Please repeat the records below exactly, but only from the line that contains "This screenshot has height=562, width=1480." onward, ending with the last line.

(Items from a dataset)

<<<<

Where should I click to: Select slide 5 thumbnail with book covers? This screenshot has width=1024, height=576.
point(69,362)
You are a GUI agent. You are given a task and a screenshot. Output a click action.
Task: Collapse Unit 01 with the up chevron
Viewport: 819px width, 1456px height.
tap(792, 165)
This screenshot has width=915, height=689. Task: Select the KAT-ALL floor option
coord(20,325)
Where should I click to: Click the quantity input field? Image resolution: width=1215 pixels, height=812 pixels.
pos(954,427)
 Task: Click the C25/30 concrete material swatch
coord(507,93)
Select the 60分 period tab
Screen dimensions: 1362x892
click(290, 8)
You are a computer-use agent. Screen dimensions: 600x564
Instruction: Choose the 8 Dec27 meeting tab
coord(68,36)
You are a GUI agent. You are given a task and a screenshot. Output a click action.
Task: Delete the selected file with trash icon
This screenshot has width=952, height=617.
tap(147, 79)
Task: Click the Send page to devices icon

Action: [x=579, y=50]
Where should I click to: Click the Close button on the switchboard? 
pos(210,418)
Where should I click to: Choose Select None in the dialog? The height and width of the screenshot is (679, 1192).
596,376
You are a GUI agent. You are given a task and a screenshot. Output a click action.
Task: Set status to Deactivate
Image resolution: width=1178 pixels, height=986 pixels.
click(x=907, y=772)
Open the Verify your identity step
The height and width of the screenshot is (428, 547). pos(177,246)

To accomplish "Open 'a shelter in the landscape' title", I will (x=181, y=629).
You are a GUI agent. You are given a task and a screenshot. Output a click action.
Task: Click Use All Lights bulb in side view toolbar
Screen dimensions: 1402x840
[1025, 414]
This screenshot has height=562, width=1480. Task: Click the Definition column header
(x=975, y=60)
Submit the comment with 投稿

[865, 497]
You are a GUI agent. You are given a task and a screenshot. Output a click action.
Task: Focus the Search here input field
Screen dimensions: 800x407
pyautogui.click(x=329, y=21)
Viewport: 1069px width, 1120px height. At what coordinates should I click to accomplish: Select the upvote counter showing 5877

>>>>

(Answer space)
This screenshot has height=562, width=1480. Task: Click the Definition column header
(x=975, y=60)
Submit the comment with 投稿

[865, 497]
You are a GUI agent. You are given a task and a screenshot. Output a click action.
Task: Focus the Search here input field
Screen dimensions: 800x407
pyautogui.click(x=329, y=21)
Viewport: 1069px width, 1120px height. At what coordinates should I click to accomplish: Select the upvote counter showing 5877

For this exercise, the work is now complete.